Is this a fault on the website? Or is it that the customer changed her mind overnight? If the latter, why are guests not obliged to select a reason for cancelling the enquiry when the host does? I am not sure how I am supposed to understand and learn from this experience of what went wrong if I am not given a reason or have the option to contact and ask?

 

Any help would be much appreciated.

 

Elodie

7 Replies 7
Andrea9
Level 10
Amsterdam, Netherlands

@Elodie39

Even inquiries retracted by a guest still remain visible in the inbox unless Airbnb had reason to notice that something was wrong  - as in phishing scams - and pulled the profile.

In this case I suppose you'll never know... but you probably dodged a bullet.

@Elodie39 - For future reference, you only have 24 hours to react to an inquiry either with a decline, approval or pre-approval.  Check your calendar.  Are the dates that the guest was requesting now blocked on your calendar? 

You could pre-approve any time and that would not affect the guest.  If it expired before she booked she could re-request.  There is no reason to delay the pre-approval. 

 

I would be suspicious about someone who said they did not have the funds when they were trying to book the stay.  The guest should figure out their finances, then inquire and book their lodging instead of making the host be involved in their financial issue.

 

 

@Alice-and-Jeff0

Hi Alice & Jeff, Has the policy changed as regards Inquiries?

My understanding from Airbnb articles is that you have 24 hours to respond to an INQUIRY and that response can be by message alone.  You do not have to click 'pre-approve', 'decline' or 'send special offer' within the 24 hours for an inquiry, as long as you have sent a message.  I only see that the hosts response rate will suffer if they do not respond to an inquiry by message or button click within 24 hours.

My understanding is that the only time you have to click  Accept / Decline button within 24 hours is if it is a RESERVATION REQUEST and if you do not respond you are penalized and the dates blocked.

Please let me know if this is a new policy as concerns 24 hours button click response for INQUIRY,  and if you have any links to it.

Best,

@Elodie39    Hi.
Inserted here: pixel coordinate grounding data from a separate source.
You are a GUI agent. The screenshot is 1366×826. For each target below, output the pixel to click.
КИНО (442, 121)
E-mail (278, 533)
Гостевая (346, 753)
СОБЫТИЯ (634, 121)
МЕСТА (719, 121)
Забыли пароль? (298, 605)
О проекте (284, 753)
It has happend to me. I am not sure why and have not been able to find out why:

  1. a glitch
  2. Airbnb deleted the guest for some reason
  3. An Airbnb experiment to see how hosts respond to enquiries

I have had a few weird instances of it, they appear, I write a message or respond with a pre-approval and then they disappear.  Or I see them for a day or two as cancelled in my reservation list even though I never saw a request and then they disappear completely from the record.

 

"why are guests not obliged to select a reason for cancelling the enquiry when the host does?" 
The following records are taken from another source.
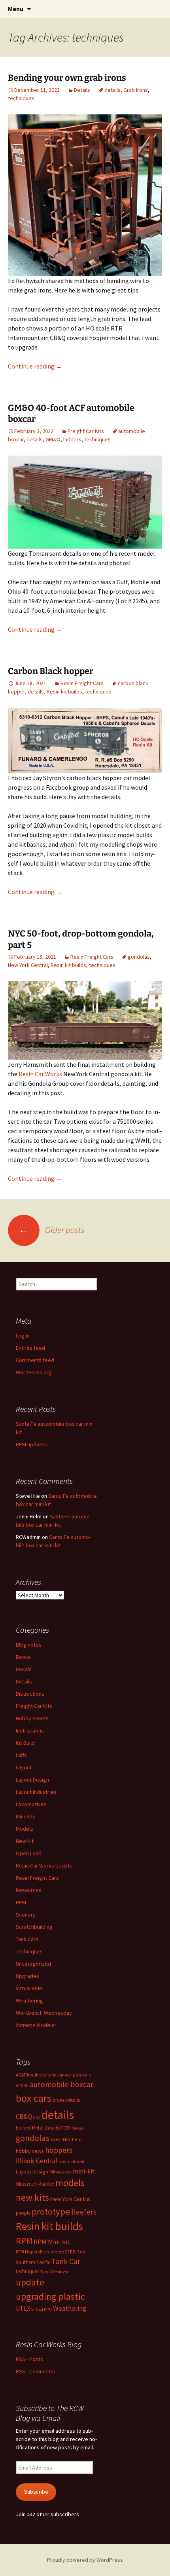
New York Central (28, 965)
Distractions (30, 1693)
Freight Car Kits (86, 431)
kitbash (77, 2161)
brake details (66, 2100)
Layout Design (32, 1779)
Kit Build (25, 1742)
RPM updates (31, 1444)
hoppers (58, 2150)
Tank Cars (27, 1939)
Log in (23, 1335)
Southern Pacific (33, 2262)
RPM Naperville (31, 2252)
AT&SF (22, 2085)
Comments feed (35, 1360)
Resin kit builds (64, 691)
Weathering (29, 2000)
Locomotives (31, 1804)
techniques (21, 98)
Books (23, 1656)
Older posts (52, 1229)
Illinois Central (36, 2160)
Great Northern (66, 2139)
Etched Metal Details (37, 2127)
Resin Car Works (40, 1074)
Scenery (26, 1914)
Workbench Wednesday (44, 2012)
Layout (24, 1767)
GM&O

Good question, it would help enormously to know or at least know that they are no longer interested. But, enquiries are not handled like reservation requests and the host is also not obligated to give a reason unless they decline.

Tamsin4
Level 2
Cape Town, South Africa

I just had the same issue and after speaking to Airbnb directly it turns out I had somehow archived the message. Just click on the menu icon next to messages, go to the archive folder, unarchive the message.

Sarah977
Level 10
Sayulita, Mexico

@Tamsin4 "I have only ever suggested making contact outside the platform for long bookings so I can get a sense of the guests and answer any questions they may have with more ease..."

 

Why is it easier to do that on social media than through the Airbnb messaging? As a home-share host I exchange quite a few messages with guests so we can get a sense of each other.

 

One thing you should be aware of, though, is that Airbnb isn't a good choice for long-term bookings, even though they encourage them. They only guarantee the first month's payment, if a guest reneges on the following month's payment it is then on you to evict them, but by that point the guest has been there long enough to fall under landlord/tenant laws. 

 

Also Airbnb so-called security deposit is bogus. And their "verification" process is no assurance of anything.

 

So if you are going to take long-term bookings, it's a better idea to have the guest book for 28 days through Airbnb, then after their booking comes to an end, you can make private arrangements with the guest, with a legal lease of some kind for the following months.

 

You wouldn't want to suggest this through Airbnb messaging, I would just say that you don't rent for longer than 28 days for the initial booking, to make sure that the guest is a good fit for your place, and if it turns out to be and they want to extend, that would be discussed after they have been in residence for a few weeks.